The Electric Soft Parade Reviews
Brightons Finest
The Electric Soft Parade are back this week with a new single and video, ‘Brother You Must Walk Your Path Alone’. This is the first track we’ve heard from their forthcoming fourth LP ‘IDIOTS’ which is due out in the summer. I say ‘back’ but really Alex and Thomas White have seldom been far from Brighton stages. ESP reunited as a live entity back in 2010, to raise money for the Martlets Hospice at their ‘Maximalism’ event at the Concorde 2. In 2011 the band released an EP featuring new material, toured in Europe with Noel Gallagher, and held a residency at The Albert where they played their back catalogue in sequence and showcased some new material. 2012 was a bit of a landmark year for ESP, it was the 10th anniversary of their debut album ‘Holes In The Wall’, which has probably been their most commercially successful record to date; garnering a Mercury Music Prize nomination and spawning several chart-bothering singles. This is all relevant because the band has reunited with the same production team (Chris Hughes and Mark Frith) that brought us their debut for ‘IDIOTS’. The band spent most of 2012 ensconced in a studio working on the record; these first results suggest it was time well spent!

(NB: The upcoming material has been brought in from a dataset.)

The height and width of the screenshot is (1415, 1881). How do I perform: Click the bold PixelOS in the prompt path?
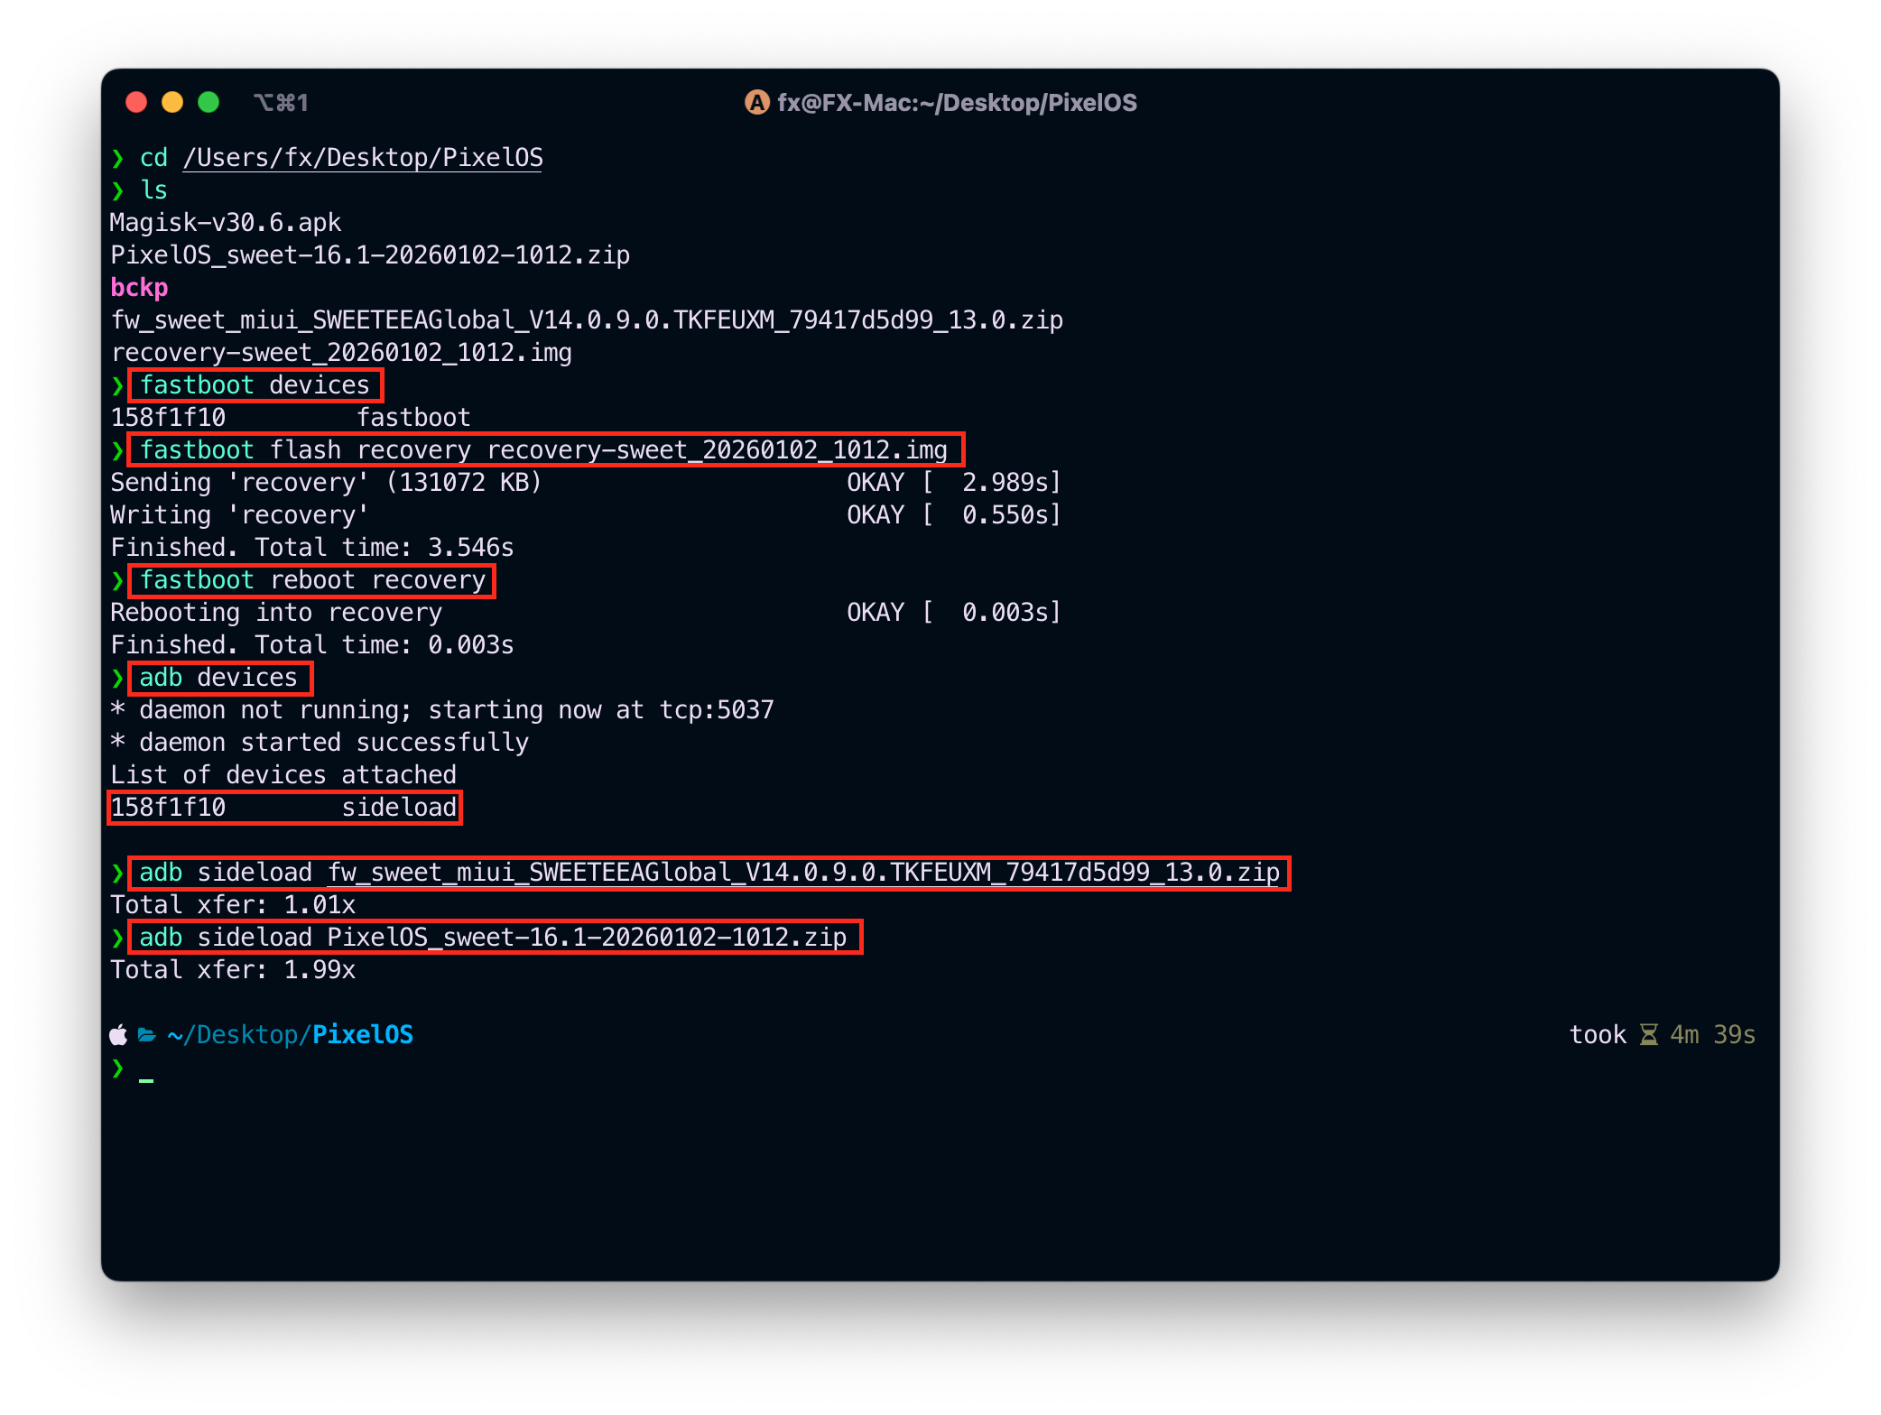pyautogui.click(x=363, y=1035)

‘Brother You Must Walk Your Path Alone’ is a charming piece of mature pop music; shuffling drums, soft acoustic guitars, pretty pianos and a luscious vocal from Thomas White. The track is shimmery and summery as hell, yet it is underpinned by a sense of melancholy and longing, dark contemplative lyrics contrast with a buoyant guitar hook and I’m left feeling both nostalgic and comforted. This is all perfectly illustrated by the video. In a series of beautiful shots we see a young man on a journey, reminiscing in black and white flashbacks of an old relationship. At the end we find he is visiting a graveyard, presumably his former lover is dead. It’s all very poignant, and if you look carefully you’ll see cameos from the brothers’ White. It’s a fantastic first release and a real tight piece of production, it’s not very often a ballad like this comes in way under three minutes! An extremely promising start for album number four, I can’t wait!